Il explique ce renouveau également par l’intérêt des médias pour Yennayer et par une certaine prise de conscience chez la société, notamment parmi les plus jeunes.
Le chercheur espère, néanmoins, que ce type de tradition ne soit confiné aux seules générations des aînés, mais qu’il soit adopté aussi et surtout par leurs descendants.
Pour beaucoup cette « mise à l’honneur » de Yennayer n’est qu’un juste retour des choses à leurs sources : la célébration de cette fête, de tout temps populaire, a été grandement contrariée par les événements tragiques liés à la tragédie nationale qui avaient alors entamé la joie de vivre des Algériens.
« Contrairement à ce qu’on peut penser, c’est une date qui appartient à tous les Algériens et qui était commémorée partout et cela est tout à fait logique, dès lors que Yennayer renvoie aux origines de tous les Algériens. C’est l’un des mythes fondateurs de notre société qu’il serait dangereux de vouloir effacer ou ignorer « , précise Zoubir Arous.
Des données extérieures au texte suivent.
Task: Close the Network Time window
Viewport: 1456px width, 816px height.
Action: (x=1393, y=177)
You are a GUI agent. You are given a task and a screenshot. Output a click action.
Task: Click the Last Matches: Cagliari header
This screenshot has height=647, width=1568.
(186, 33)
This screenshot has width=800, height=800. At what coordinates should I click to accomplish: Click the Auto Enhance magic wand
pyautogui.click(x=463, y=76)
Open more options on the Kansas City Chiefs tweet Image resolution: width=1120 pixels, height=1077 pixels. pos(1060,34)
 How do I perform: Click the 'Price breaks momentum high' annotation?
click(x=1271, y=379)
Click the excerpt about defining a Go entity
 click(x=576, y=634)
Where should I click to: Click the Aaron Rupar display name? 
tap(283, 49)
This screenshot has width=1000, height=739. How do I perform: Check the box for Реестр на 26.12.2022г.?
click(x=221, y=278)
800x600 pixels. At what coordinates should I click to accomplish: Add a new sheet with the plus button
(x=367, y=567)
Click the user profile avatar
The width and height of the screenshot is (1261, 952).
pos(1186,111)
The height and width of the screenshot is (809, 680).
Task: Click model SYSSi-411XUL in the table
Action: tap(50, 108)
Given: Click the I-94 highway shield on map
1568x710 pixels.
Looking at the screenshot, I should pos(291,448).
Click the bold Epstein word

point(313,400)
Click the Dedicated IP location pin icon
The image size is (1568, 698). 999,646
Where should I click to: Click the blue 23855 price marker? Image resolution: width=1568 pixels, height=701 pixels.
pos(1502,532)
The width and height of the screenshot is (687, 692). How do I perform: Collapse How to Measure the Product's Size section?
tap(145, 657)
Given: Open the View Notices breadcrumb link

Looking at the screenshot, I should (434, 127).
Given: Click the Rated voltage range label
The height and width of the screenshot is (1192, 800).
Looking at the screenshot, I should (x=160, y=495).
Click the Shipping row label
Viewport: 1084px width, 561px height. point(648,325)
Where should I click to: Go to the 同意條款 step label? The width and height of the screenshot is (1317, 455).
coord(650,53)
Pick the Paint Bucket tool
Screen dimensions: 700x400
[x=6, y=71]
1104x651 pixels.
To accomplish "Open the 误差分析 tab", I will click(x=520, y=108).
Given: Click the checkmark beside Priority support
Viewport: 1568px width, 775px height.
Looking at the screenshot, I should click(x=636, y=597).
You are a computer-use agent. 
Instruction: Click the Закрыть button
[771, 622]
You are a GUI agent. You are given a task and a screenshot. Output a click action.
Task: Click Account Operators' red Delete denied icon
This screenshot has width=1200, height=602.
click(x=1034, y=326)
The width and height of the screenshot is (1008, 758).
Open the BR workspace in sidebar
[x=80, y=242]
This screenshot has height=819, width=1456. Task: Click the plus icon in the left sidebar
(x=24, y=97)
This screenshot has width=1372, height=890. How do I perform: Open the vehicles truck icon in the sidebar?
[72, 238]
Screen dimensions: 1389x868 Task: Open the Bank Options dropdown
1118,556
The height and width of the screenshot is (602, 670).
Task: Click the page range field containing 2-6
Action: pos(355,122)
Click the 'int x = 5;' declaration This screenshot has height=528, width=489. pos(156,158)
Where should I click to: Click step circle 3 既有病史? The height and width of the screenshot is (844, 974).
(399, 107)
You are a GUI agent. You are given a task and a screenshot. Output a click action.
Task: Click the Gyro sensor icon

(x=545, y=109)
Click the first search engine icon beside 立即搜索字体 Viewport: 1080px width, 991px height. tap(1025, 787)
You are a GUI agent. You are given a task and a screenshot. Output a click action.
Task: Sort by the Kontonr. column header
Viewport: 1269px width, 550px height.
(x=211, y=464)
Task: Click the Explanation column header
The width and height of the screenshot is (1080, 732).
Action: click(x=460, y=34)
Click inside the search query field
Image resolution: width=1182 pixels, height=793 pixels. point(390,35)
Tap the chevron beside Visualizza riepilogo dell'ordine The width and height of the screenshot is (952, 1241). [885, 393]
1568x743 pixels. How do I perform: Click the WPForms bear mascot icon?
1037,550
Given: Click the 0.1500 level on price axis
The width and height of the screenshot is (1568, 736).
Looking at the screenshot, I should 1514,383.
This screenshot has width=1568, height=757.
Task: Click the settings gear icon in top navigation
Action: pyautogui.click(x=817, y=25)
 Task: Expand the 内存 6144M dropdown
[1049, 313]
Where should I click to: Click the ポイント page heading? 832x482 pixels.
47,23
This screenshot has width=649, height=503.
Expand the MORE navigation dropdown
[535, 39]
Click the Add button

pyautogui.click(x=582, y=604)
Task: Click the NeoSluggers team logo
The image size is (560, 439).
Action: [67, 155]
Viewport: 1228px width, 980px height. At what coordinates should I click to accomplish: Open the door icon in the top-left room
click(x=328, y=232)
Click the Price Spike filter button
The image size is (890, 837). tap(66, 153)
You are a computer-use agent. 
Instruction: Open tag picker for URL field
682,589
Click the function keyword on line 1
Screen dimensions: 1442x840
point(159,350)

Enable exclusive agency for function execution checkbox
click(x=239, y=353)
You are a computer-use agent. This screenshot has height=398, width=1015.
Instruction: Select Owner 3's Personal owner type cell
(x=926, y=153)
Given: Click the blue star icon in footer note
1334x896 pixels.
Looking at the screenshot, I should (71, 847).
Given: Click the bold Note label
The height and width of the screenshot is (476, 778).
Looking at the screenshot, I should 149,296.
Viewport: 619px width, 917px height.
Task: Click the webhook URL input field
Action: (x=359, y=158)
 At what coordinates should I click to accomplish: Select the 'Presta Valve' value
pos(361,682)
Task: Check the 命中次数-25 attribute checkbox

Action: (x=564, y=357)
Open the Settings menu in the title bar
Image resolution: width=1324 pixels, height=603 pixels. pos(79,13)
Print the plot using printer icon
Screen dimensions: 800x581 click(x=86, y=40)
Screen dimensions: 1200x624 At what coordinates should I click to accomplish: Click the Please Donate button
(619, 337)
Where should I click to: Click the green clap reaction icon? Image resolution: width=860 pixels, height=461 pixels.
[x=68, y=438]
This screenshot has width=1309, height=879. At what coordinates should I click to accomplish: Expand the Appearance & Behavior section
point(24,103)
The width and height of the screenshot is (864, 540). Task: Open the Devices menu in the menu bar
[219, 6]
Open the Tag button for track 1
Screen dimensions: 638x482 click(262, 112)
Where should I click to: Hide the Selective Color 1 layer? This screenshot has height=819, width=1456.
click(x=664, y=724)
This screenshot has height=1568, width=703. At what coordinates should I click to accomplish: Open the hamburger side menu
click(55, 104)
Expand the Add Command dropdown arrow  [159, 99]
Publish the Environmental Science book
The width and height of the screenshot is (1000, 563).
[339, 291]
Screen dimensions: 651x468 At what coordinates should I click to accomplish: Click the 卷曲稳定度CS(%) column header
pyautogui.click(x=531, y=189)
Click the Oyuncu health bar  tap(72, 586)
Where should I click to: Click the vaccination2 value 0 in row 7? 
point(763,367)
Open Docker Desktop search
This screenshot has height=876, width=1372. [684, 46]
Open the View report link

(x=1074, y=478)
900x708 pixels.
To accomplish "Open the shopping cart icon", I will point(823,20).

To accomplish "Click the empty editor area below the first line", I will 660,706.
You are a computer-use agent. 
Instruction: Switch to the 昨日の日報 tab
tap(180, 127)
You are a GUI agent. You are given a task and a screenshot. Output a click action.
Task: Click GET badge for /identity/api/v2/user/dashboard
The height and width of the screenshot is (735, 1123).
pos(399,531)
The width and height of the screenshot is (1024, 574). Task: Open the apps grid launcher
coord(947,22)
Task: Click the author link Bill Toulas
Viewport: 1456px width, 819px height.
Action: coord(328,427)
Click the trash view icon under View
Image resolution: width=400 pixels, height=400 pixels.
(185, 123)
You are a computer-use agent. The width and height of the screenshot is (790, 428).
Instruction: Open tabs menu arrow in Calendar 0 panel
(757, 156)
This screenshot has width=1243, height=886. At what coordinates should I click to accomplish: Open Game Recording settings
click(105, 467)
Egalement sociologue chercheur au Cread, il estime que « ce sont les tentatives de récupération politique, de tous bords, qui ont créé chez le citoyen des sentiments régionalistes et qui sont de nature préjudiciable pour notre héritage culturel, notre personnalité, voire pour notre devenir ».
Friandises et ambiance joyeuse pour accueillir positivement l’année
Qu’il s’agisse de « Lâadjouza » pour l’Algérois, « El-Fetacha », « El-Mabdaâ » ou « Djenber » pour la Kabylie et les Aurès, la célébration du 12 janvier répond à la même symbolique : appréhender la nouvelle année sous les bons présages de profusion, de santé, de sérénité, de bonheur.
S’il est évident qu’au fil des décennies, le rite a connu une évolution mais aussi des perditions, il est heureux de constater que Yennayer ne disparaîtra pas de sitôt : fruits secs, friandises en tous genres, amandes et pistaches, consommés après un repas traditionnel spécialement conçu à l’occasion, continuent d’agrémenter les tables algériennes.
Le cérémonial varie selon les goûts et l’appartenance régionale des familles qui, soucieuses de perpétuer la transmission, s’empressent joyeusement de s’y conformer comme il se doit. Certaines coutumes ont hélas dû s’éclipser au profit d’exigences plus modernes, déplorent des nostalgiques de la tradition, à l’image d’Ali, retraité de son état et résidant à Bologhine.
« Je me rappelle que je me déguisais moi-même en simulant Lâadjouza pour effrayer les petits avant de les récompenser par des friandises. Chacun avait droit alors à sa petite bourse. De nos jours, ce rituel est plutôt rare, de même que d’autres démonstrations qui faisaient tant la joie des petits et des moins jeunes », déplore-t-il.
Yennayer est une fête païenne qui renvoie au calendrier agraire lequel était fêté depuis l’antiquité par les populations d’Afrique du nord. Elle correspond également au 1er jour de janvier du calendrier julien, lequel est décalé de 12 jours par rapport au calendrier grégorien.